Given a list of numbers, I want to create a new list containing ordinals 0 through (len(list) - 1), such that 0 maps to the smallest element in the original list, 1 maps to the second smallest, etc. For example:

[6, 3, 0, 1, 4] → [4, 2, 0, 1, 3]

[0.56, 80, 114, 7, -1, 9e6] → [1, 3, 4, 2, 0, 5]

If two elements in the original list are equal, the order of their mapped ordinals does not matter:

[9, 8, 11, 8, 20] → [2, 0, 3, 1, 4] or [2, 1, 3, 0, 4] are both acceptable.

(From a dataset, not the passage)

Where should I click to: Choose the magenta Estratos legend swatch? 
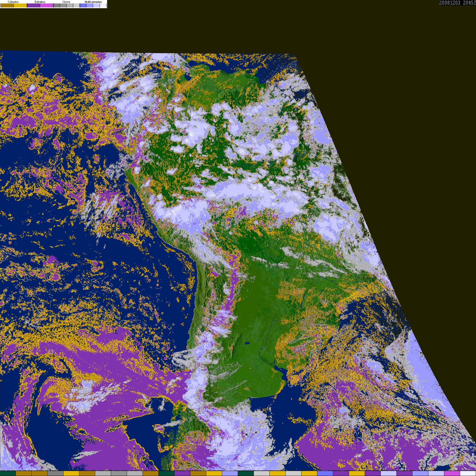[47, 6]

The solution I have come up with is to:

- Assign an index to each of the elements in the original list.
- Sort the values and their indices, using the values as keys.
- Replace the values in the sorted list with ordinals.
- Sort the list again, this time using the indices as keys.

```
def mapords(L):
d = {k: v for k, v in zip(range(len(L)), L)} # Assign an index to each value.
d = {k: v for k, v in sorted(d.items(), key=lambda i: i[1])} # Sort by value.
d = {k: v for k, v in zip(d.keys(), range(len(L)))} # Replace values with ordinals.
return [v[1] for v in sorted(d.items(), key=lambda i: i[0])] # Sort ordinals by indices.
```

The bottleneck in this algorithm is obviously the two sort calls, which mean the whole thing runs in O(n*log n). Which isn’t terrible, but I *feel* like there should be a solution in linear time. After all, the original list is already sorted, I “just” need to remap it.

Can anyone think of a faster way to do this?